**Angezeigter Text:**
::::::::::

VwGH vom 30.06.2010, 2005/13/0036
Beachte
Serie (erledigt im gleichen Sinn):
2006/13/0021 E
2006/13/0020 E
Betreff
Der Verwaltungsgerichtshof hat durch den Vorsitzenden Senatspräsident Mag. Heinzl und die Hofräte Dr. Fuchs, Dr. Nowakowski, Dr. Pelant und Dr. Mairinger als Richter, im Beisein der Schriftführerin Mag. Zaunbauer, über die Beschwerde des Finanzamtes für den 1. und 23. Bezirk in 1031 Wien, Radetzkystraße 2, gegen den Bescheid des unabhängigen Finanzsenates, Außenstelle Wien, vom , Zl. RV/0654- W/04, betreffend Körperschaftsteuer 2000 und 2001 (mitbeteiligte Partei: O GmbH in W, vertreten durch Ernst Young, Wirtschaftsprüfungs- und Steuerberatungsgesellschaft m.b.H. in 1220 Wien, Wagramer Straße 19), zu Recht erkannt:
Spruch
Die Beschwerde wird als unbegründet abgewiesen.
Der Bund hat der mitbeteiligten Partei Aufwendungen in der Höhe von EUR 1.106,40 binnen zwei Wochen bei sonstiger Exekution zu ersetzen.
Begründung
Die mitbeteiligte GmbH beantragte in ihrer Berufung gegen die - nach einer Wiederaufnahme der Verfahren infolge einer Betriebsprüfung - an sie ergangenen Körperschaftsteuerbescheide für die Jahre 2000 und 2001 die von ihr zuvor nicht geltend gemachte Berücksichtigung der Eigenkapitalzuwachsverzinsung gemäß § 11 EStG 1988 (i.d.F. BGBl. I Nr. 106/1999) und brachte dazu vor, die erstmalige außerbilanzmäßige Geltendmachung der Verzinsung sei nicht an die Voraussetzungen für eine Bilanzänderung gebunden.

::::::::::

**Bereitgestellte Daten:**
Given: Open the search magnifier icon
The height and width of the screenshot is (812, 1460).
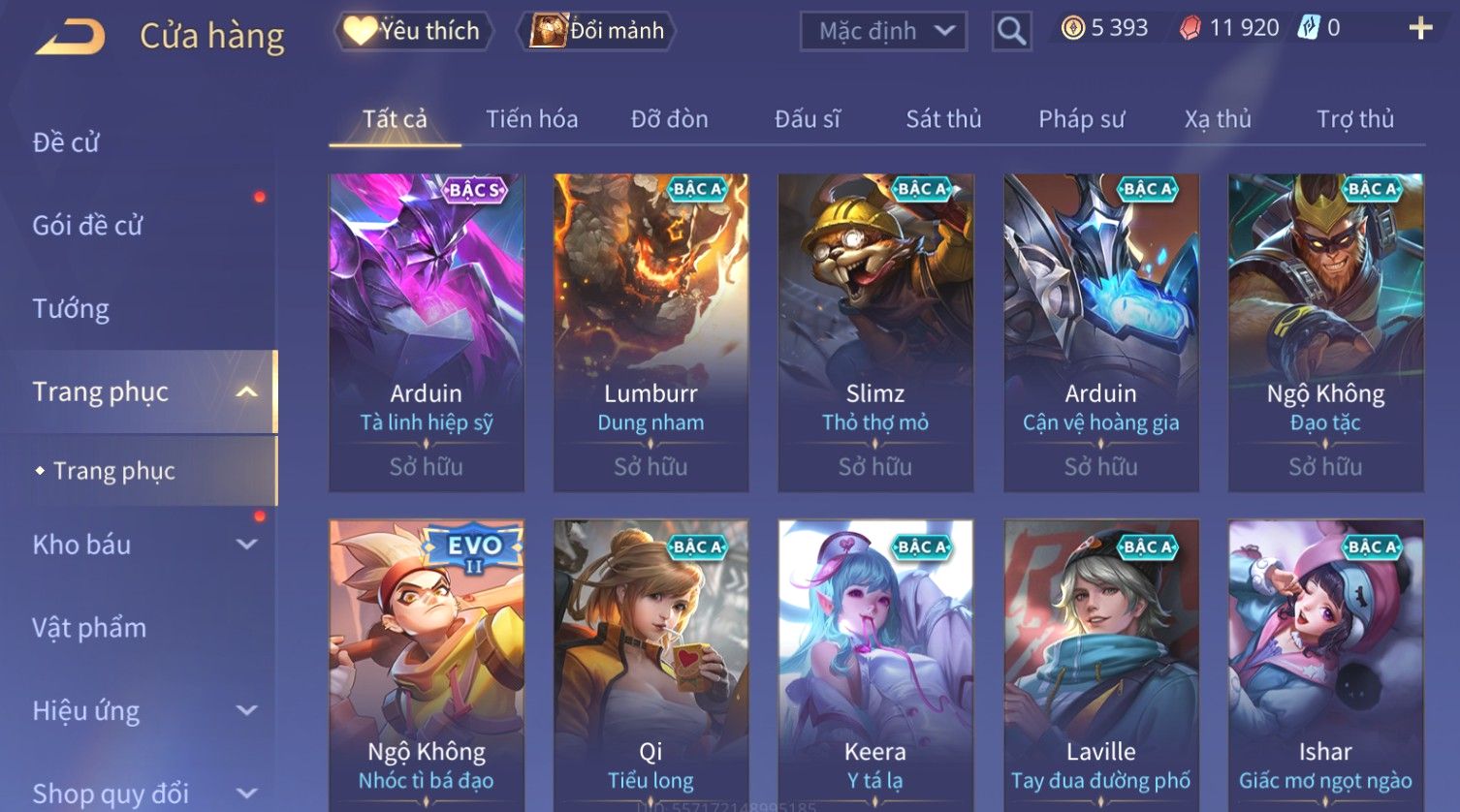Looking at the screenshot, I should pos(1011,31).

::::::::::

Stimmen die folgenden Aussagen mit dem Erkenntnis des Verwaltungsgerichtshofs überein? Antworte jeweils mit Ja oder Nein und führe die entscheidenden Worte des Erkenntnisses als wörtliches Zitat an.
1. Die Beschwerde wurde als unbegründet abgewiesen.
2. Der Bund muss der mitbeteiligten Partei die Aufwendungen binnen vier Wochen ersetzen.
3. Die mitbeteiligte GmbH hatte die Eigenkapitalzuwachsverzinsung bereits vor ihrer Berufung geltend gemacht.

1. Ja: „Die Beschwerde wird als unbegründet abgewiesen.“
2. Nein: „binnen zwei Wochen bei sonstiger Exekution zu ersetzen“
3. Nein: „die von ihr zuvor nicht geltend gemachte Berücksichtigung der Eigenkapitalzuwachsverzinsung“